Bridge Silicon Valley innovation with Beijing execution by running cross-border program reviews, ensuring roadmaps stay synchronized.

Baidu Apollo | Apr 2016 – Mar 2021

Algorithm Lead, L4 Prediction & Planning

Led the L4 prediction pre-decision algorithms for robo-taxi pilots, improving motion-forecasting reliability for complex urban interactions.
Shipped planning-and-control modules and deep-learning onboard components that powered Baidu’s autonomous fleets in Beijing and Guangzhou.

📚 Academic Achievements

Citation Snapshot

Top papers: 45
Total citations: 1130
h-index: 15 i10-index: 17

Selected Publications

DriveVLM: The convergence of autonomous driving and large vision-language models (CoRL 2024) X. Tian, J. Gu, B. Li, Y. Liu, Y. Wang, Z. Zhao, K. Zhan, P. Jia, X. Lang, H. Zhao.
Street Gaussians: Modeling dynamic urban scenes with Gaussian splatting (ECCV 2024) Y. Yan, H. Lin, C. Zhou, W. Wang, H. Sun, K. Zhan, X. Lang, X. Zhou, S. Peng.
Recondreamer: Crafting world models for driving scene reconstruction via online restoration (CVPR 2025)
C. Ni, G. Zhao, X. Wang, Z. Zhu, W. Qin, G. Huang, C. Liu, Y. Chen, Y. Wang, K. Zhan, X. Lang, X. Wang, W. Mei.
PlanAgent: A multimodal LLM agent for closed-loop vehicle motion planning (IEEE ITS 2024)
Y. Zheng, Z. Xing, Q. Zhang, B. Jin, P. Li, Y. Zheng, Z. Xia, K. Zhan, X. Lang, D. Zhao.
Unleashing generalization of end-to-end autonomous driving with controllable long video generation (arXiv 2024)
E. Ma, L. Zhou, T. Tang, Z. Zhang, D. Han, J. Jiang, K. Zhan, P. Jia, X. Lang, K. Yu.

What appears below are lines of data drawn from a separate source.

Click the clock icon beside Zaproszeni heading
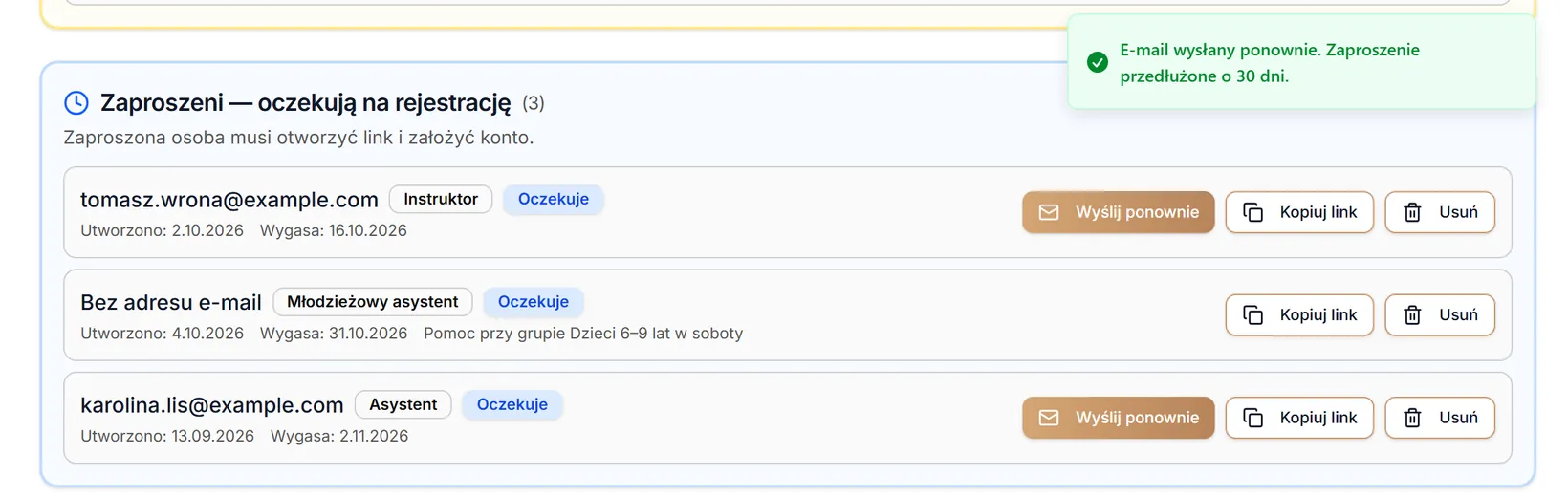(x=76, y=102)
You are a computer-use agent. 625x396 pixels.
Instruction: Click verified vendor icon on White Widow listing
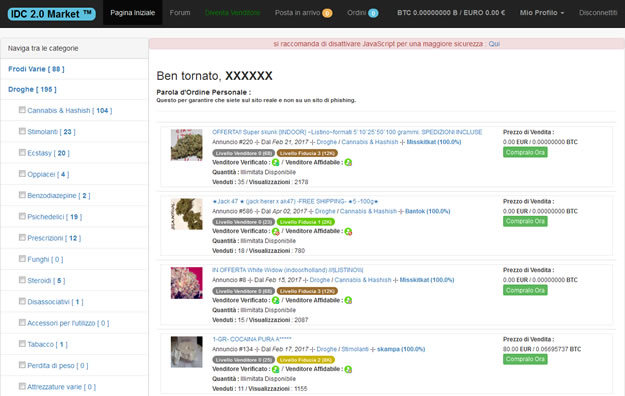275,300
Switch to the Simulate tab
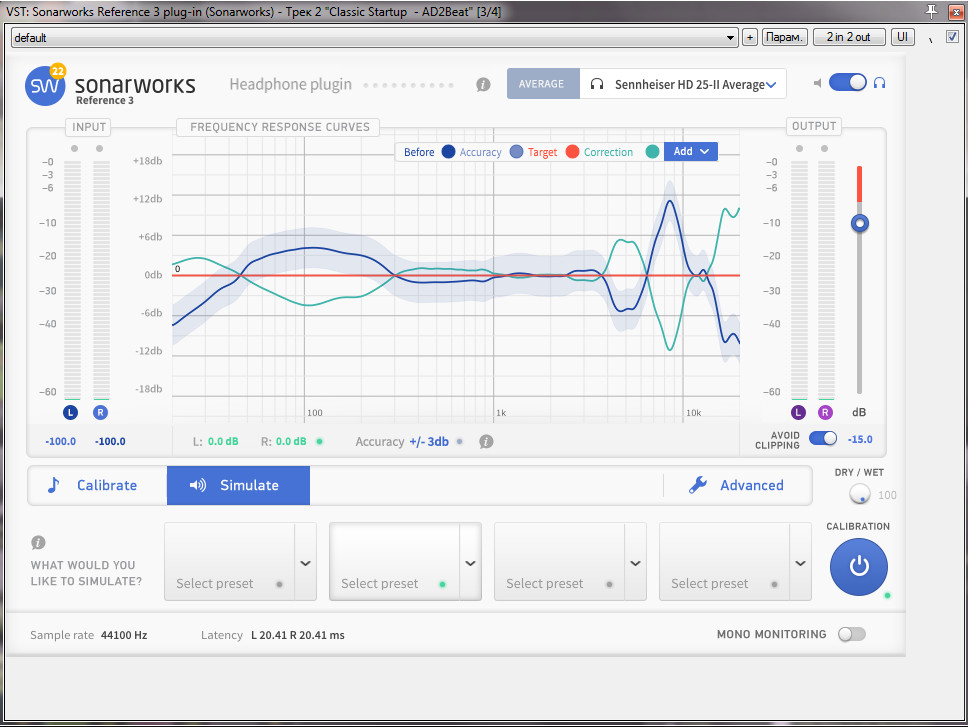 pos(238,485)
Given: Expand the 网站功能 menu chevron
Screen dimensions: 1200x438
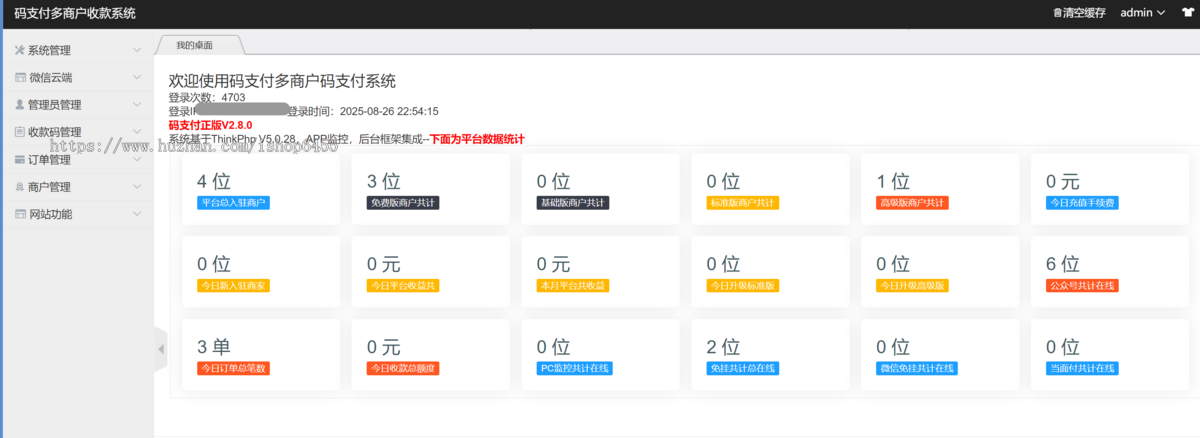Looking at the screenshot, I should click(137, 214).
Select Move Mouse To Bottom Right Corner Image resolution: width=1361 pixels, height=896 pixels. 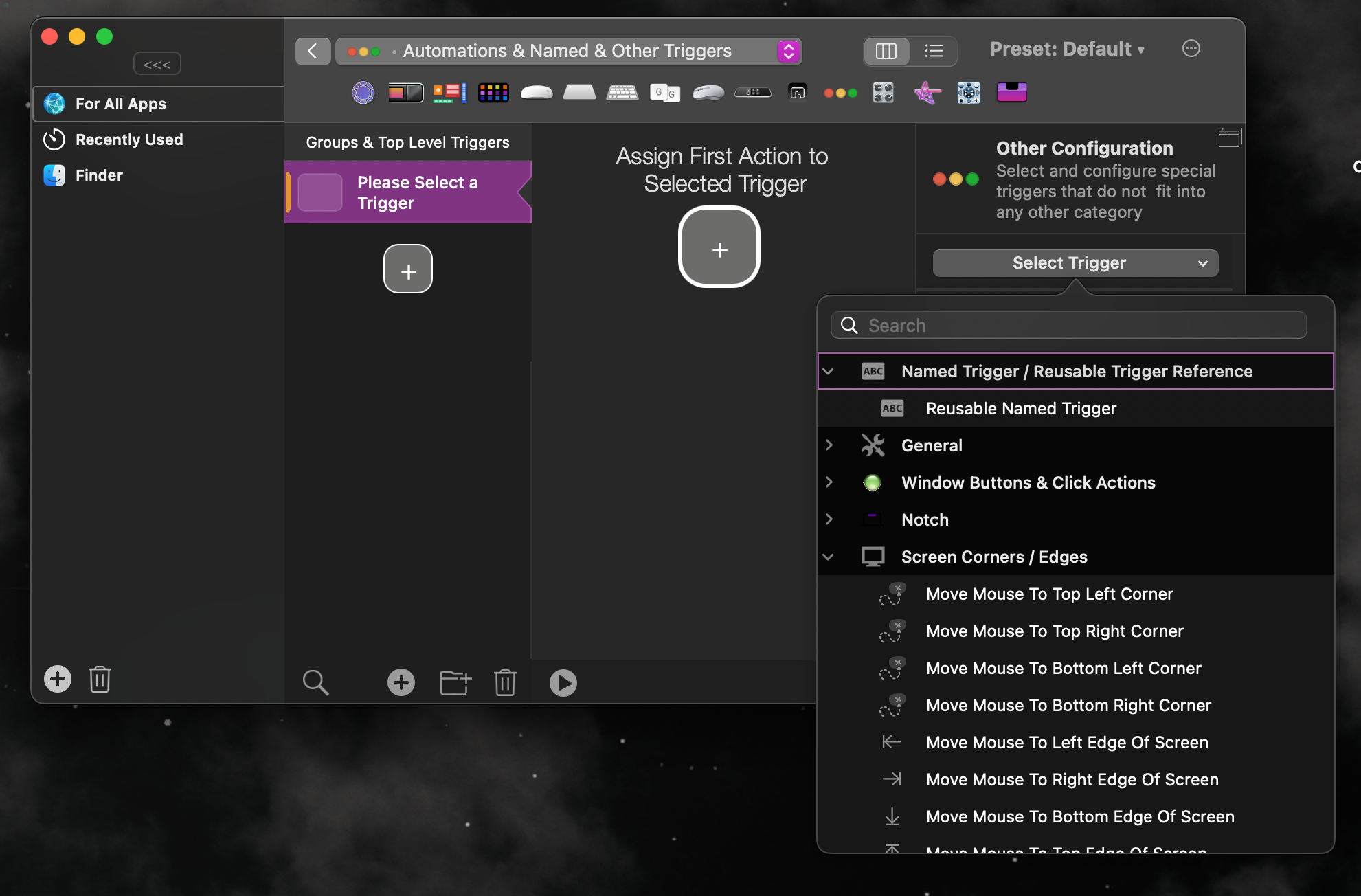[1068, 705]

Full publication list available on Google Scholar.

Patents & Service

20 patents granted/issued: 18 CN + 2 US across perception, planning, and HD mapping pipelines.
Reviewer: CVPR, ICCV, ECCV, NeurIPS, AAAI, IROS; Journals—TPAMI, T-ITS, T-IV.
Organizer: CVPR 2023 Autonomous Driving Workshop; frequent speaker on VLA model deployment.